Compartment Syndrome During Exercise

Chronic exertional compartment syndrome is a less common but often misdiagnosed cause of shin pain. Your lower leg muscles are wrapped in tight sheaths of connective tissue called compartments. During exercise, muscles swell with blood flow. In some people, the compartment walls don’t expand enough to accommodate that swelling, and pressure builds inside.

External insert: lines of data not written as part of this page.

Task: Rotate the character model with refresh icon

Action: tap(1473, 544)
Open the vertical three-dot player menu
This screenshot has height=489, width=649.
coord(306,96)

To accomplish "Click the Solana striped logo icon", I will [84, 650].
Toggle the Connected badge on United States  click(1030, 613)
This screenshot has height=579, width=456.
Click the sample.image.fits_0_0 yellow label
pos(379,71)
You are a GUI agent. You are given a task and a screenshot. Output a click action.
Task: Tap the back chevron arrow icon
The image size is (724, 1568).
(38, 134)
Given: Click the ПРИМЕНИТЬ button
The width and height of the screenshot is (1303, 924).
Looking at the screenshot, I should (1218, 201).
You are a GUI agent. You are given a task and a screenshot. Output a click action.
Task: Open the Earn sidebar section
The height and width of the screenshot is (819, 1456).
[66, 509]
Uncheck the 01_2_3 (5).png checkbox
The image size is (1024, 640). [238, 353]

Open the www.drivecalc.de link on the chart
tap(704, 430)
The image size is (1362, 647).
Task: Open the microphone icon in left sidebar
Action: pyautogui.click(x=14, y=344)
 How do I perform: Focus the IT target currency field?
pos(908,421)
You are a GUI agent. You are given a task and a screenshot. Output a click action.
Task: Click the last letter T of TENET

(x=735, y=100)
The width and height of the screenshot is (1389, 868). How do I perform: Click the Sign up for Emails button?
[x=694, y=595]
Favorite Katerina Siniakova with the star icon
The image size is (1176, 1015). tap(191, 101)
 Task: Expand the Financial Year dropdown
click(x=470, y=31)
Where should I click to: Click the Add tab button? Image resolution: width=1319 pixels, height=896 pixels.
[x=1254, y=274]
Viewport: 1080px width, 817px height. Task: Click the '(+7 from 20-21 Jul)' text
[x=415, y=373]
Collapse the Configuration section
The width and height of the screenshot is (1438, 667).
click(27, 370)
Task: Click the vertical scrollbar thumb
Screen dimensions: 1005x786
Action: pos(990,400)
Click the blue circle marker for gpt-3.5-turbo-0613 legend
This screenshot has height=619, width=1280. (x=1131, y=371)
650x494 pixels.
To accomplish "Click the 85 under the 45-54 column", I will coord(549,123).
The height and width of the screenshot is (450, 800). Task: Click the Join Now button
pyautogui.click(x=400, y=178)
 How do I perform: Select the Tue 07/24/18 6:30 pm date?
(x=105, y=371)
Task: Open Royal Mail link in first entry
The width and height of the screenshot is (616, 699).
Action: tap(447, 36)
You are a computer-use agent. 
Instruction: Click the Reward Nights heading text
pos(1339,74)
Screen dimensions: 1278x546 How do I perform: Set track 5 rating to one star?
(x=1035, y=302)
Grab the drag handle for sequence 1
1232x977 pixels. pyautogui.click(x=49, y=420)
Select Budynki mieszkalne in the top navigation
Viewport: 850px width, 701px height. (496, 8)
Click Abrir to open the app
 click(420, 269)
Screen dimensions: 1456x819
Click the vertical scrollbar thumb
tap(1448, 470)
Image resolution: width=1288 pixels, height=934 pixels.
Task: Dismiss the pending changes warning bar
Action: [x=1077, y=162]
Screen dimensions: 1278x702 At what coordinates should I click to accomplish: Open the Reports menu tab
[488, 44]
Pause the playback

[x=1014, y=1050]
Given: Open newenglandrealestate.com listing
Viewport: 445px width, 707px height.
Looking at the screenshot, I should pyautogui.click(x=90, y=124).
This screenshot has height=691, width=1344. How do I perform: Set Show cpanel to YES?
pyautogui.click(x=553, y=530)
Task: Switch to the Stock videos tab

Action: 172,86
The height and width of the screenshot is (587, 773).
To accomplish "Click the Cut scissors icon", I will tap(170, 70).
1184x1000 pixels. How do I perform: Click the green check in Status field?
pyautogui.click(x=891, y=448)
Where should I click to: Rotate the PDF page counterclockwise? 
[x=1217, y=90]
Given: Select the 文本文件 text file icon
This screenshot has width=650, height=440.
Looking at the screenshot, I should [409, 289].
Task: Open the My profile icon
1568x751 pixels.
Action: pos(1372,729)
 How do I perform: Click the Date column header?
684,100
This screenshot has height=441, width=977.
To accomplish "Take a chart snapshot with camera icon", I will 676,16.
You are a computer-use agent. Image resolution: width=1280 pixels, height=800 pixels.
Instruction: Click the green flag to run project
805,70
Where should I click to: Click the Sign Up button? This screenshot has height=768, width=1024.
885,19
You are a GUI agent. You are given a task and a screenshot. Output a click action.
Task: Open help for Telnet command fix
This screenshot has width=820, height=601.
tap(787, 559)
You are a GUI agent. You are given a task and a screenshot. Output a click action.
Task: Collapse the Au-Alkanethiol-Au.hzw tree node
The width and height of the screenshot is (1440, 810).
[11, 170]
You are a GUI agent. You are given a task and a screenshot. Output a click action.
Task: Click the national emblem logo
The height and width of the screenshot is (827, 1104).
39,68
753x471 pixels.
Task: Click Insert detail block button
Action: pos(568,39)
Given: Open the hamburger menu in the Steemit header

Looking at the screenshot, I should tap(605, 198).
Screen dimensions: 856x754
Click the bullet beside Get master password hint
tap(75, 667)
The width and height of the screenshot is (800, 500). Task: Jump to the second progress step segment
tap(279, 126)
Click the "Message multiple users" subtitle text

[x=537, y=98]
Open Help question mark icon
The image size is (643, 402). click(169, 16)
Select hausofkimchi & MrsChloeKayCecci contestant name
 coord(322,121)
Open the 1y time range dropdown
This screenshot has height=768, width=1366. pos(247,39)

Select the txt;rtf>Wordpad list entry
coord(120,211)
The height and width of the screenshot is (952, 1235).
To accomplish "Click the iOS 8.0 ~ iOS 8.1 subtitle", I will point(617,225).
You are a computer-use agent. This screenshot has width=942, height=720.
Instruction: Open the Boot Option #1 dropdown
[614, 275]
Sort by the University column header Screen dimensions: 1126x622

The hallmark of this condition is its timing. Pain typically begins about 10 minutes into exercise, builds to the point where you have to stop, then slowly resolves within 30 to 40 minutes of rest. It feels like a deep ache or tightness, sometimes accompanied by numbness or a sensation of fullness in the lower leg. Unlike shin splints, the pain pattern doesn’t change much over time. It follows the same script every workout. Diagnosis involves measuring the pressure inside the muscle compartment before and after exercise.

Vascular Causes

Rarely, shin and calf pain during exercise stems from a blood vessel problem rather than a bone or muscle issue. Popliteal artery entrapment syndrome occurs when the artery behind the knee gets compressed by surrounding muscle, restricting blood flow to the lower leg. The main symptom is pain or cramping in the calf during exercise that goes away with rest, sometimes accompanied by cold feet after a workout. Over time, the repeated compression can narrow the artery, causing symptoms with lighter activity like walking. This condition is uncommon but worth considering if standard treatments for shin pain aren’t working.

Recovery Timeline

Standard shin splints typically heal in three to four weeks once you reduce the activity that caused them. That doesn’t mean complete inactivity. Low-impact exercise like swimming, cycling, or pool running can maintain your fitness while the bone and tissue repair. The critical part is avoiding the specific repetitive impact that triggered the problem.

Returning too quickly is the most common reason shin splints recur. A gradual progression, increasing weekly mileage or training volume by no more than 10 percent at a time, gives your bones the chance to adapt. If pain returns during the ramp-up, that’s a signal to back off rather than push through.

Strengthening to Prevent Recurrence

Rest alone fixes the immediate pain but doesn’t address the weakness that caused it. Adding strength training two to three times per week targets the muscles that protect your shins from overload. The most effective exercises focus on the calves and the muscles that control foot and hip mechanics.

  • Straight-leg calf raises target the gastrocnemius, the outer calf muscle, building the strength needed to absorb impact.
  • Bent-knee calf raises shift the load to the soleus, the deep calf muscle most directly involved in shin splints.
  • Eccentric calf raises involve slowly lowering your heel below a step edge, which strengthens the calf through its full range and builds tendon resilience.
  • Farmer’s walk on toes trains the smaller stabilizing muscles of the foot and ankle under load.
  • Plyometric lunges develop the hip and core stability that prevents excessive load from reaching the lower leg.

Weak calves force the Achilles tendon and shin to absorb forces they aren’t built to handle alone. Building strength in these areas distributes impact more evenly and raises the threshold at which damage begins to accumulate.

When Standard Treatment Isn’t Enough

For chronic cases that don’t respond to rest and exercise, shockwave therapy has shown promising results. In a study of military cadets with persistent shin splints, a single session of focused shockwave therapy combined with a stretching and strengthening program produced good or excellent outcomes in 83 percent of patients, compared to 37 percent in the group that did exercises alone. The shockwave group could also run for significantly longer, averaging over 17 minutes before pain set in versus under 5 minutes for the exercise-only group. No significant side effects were reported. This option is typically reserved for cases that have resisted several months of conventional treatment.